++++ Provided data ++++

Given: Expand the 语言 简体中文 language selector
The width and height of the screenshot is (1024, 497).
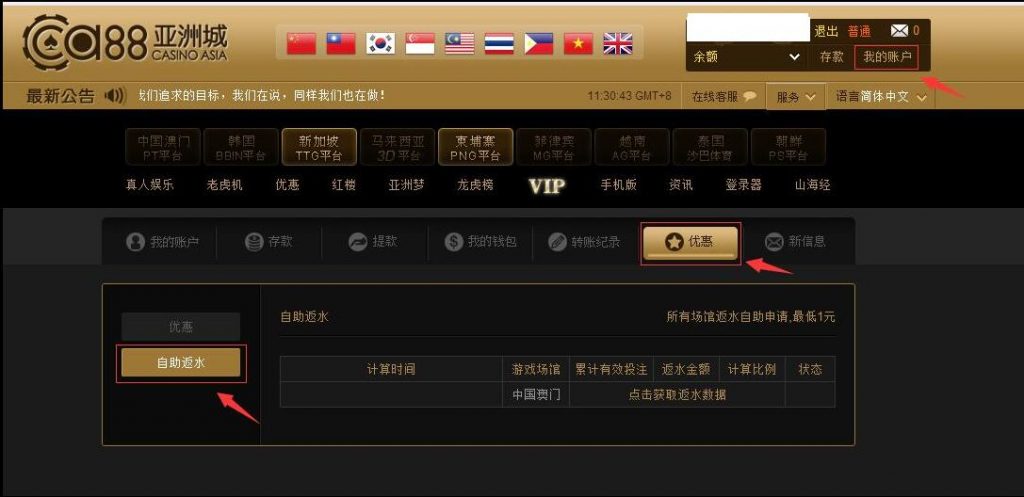Looking at the screenshot, I should 881,97.
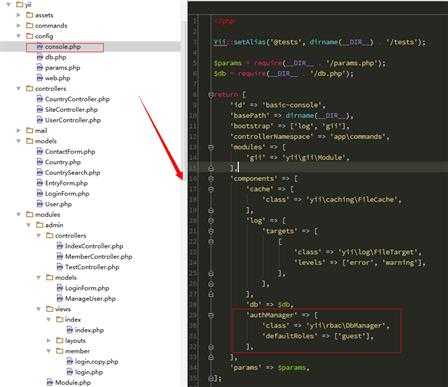Place cursor on the 'defaultRoles' code line
Screen dimensions: 448x387
(318, 336)
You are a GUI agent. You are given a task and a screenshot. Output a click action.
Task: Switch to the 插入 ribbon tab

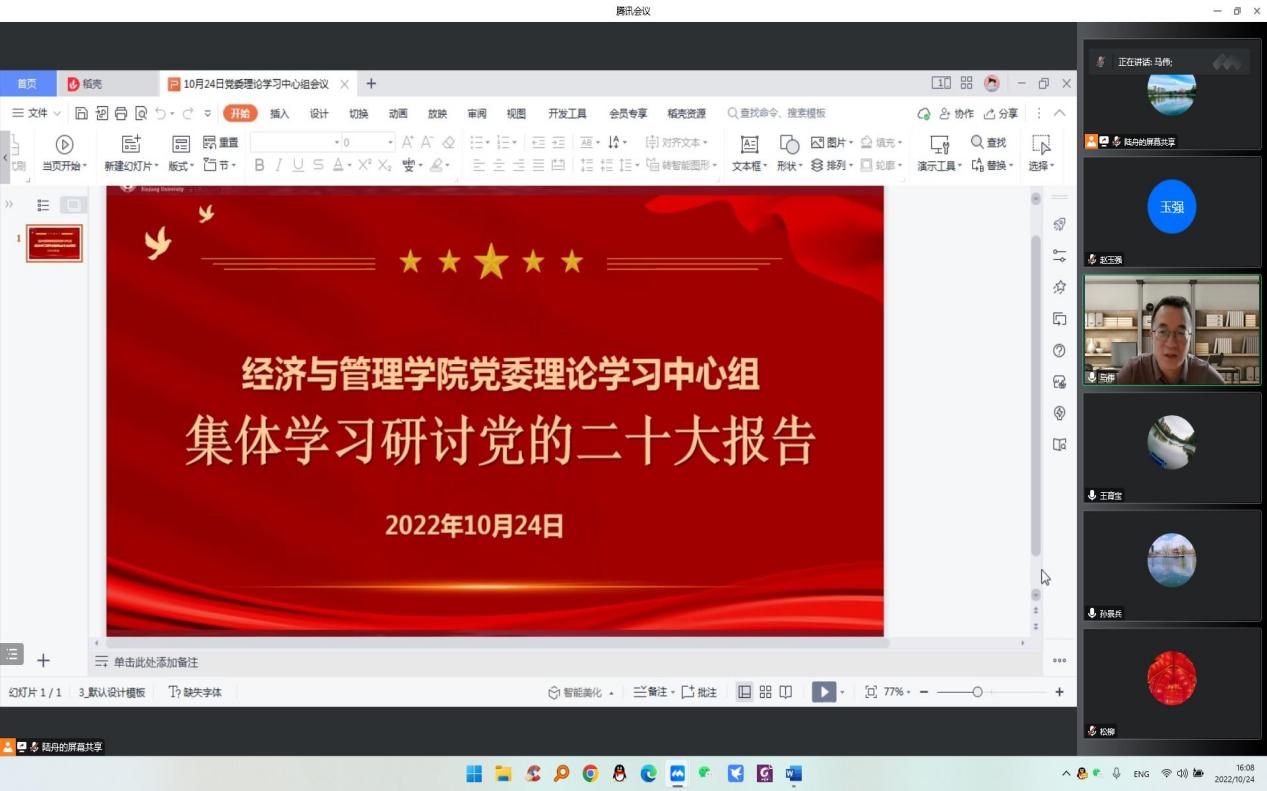tap(279, 114)
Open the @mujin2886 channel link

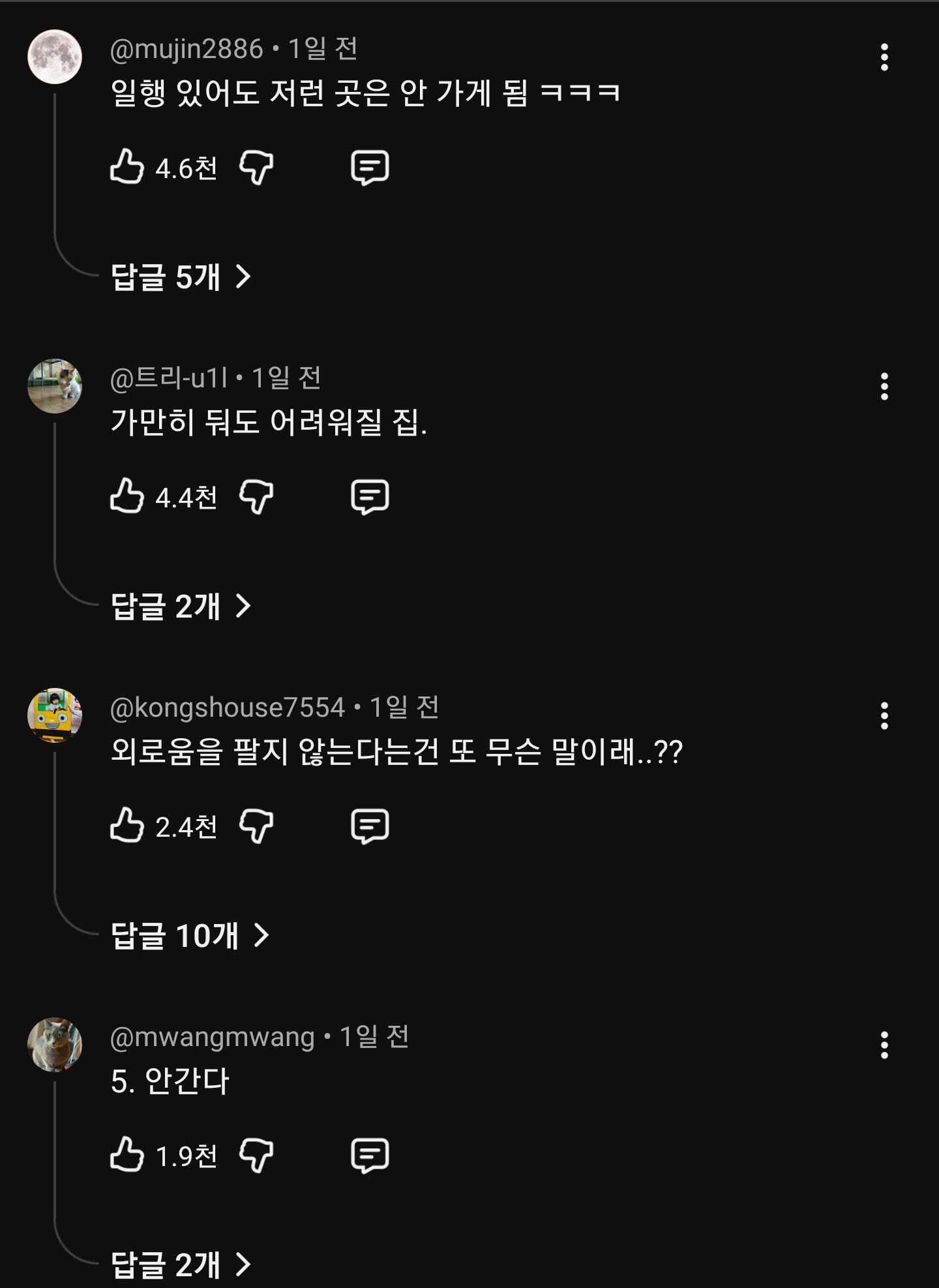pos(186,50)
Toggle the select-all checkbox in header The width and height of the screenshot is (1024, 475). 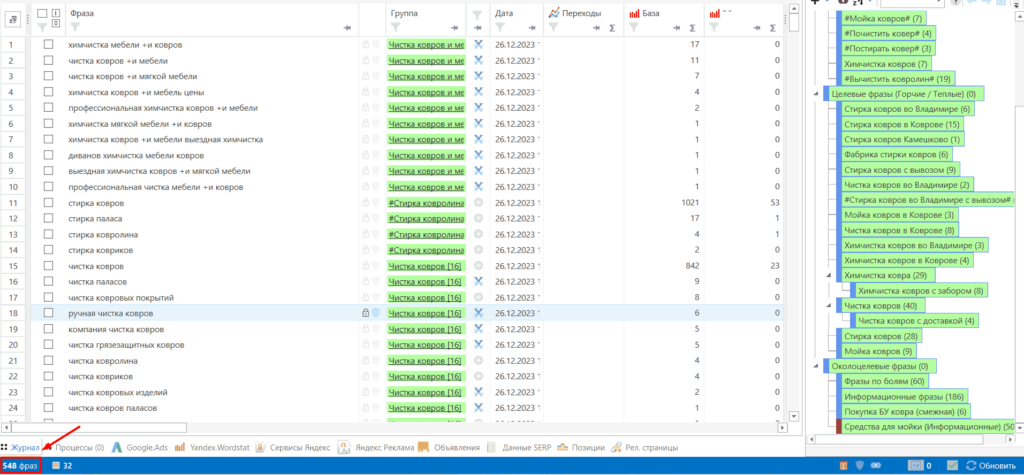pos(42,13)
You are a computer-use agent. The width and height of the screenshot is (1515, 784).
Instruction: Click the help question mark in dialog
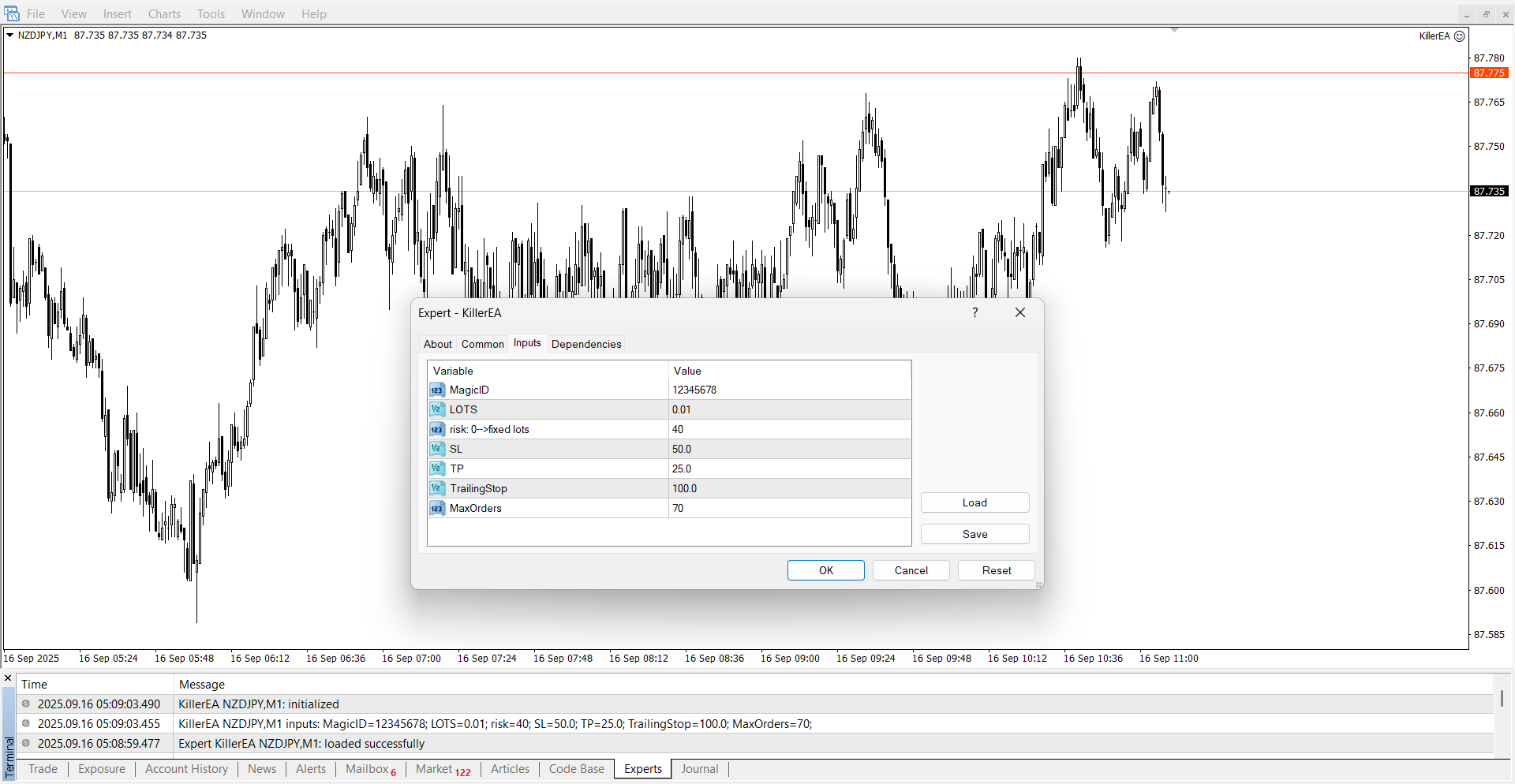point(975,313)
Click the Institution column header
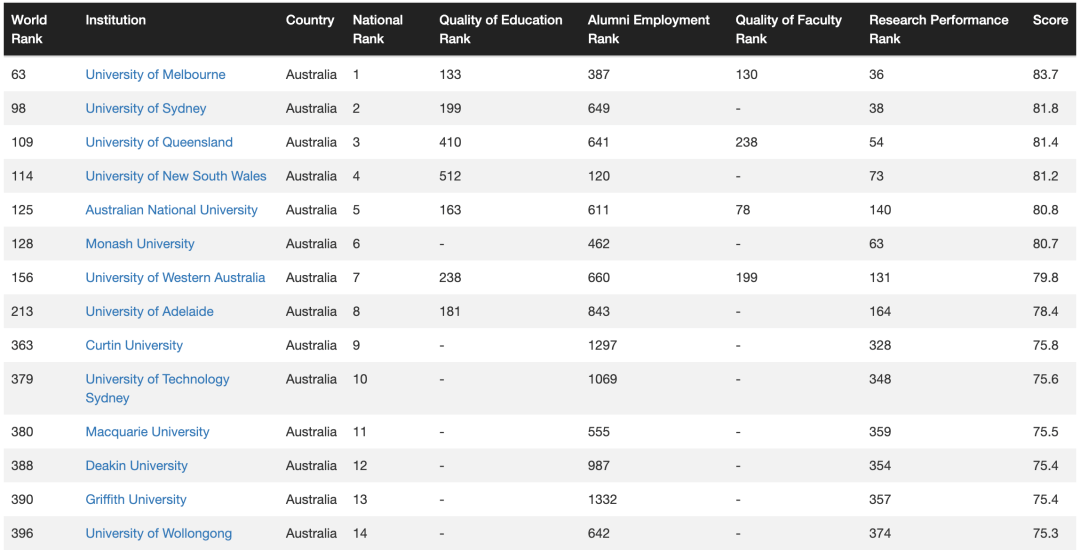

++++

- What is expected: Show all lines in the records above that hold "agent".

- Answer to this task:
You are a GUI agent. You are given a task and a screenshot. Output a click action.
You are a computer-use agent. The width and height of the screenshot is (1515, 784).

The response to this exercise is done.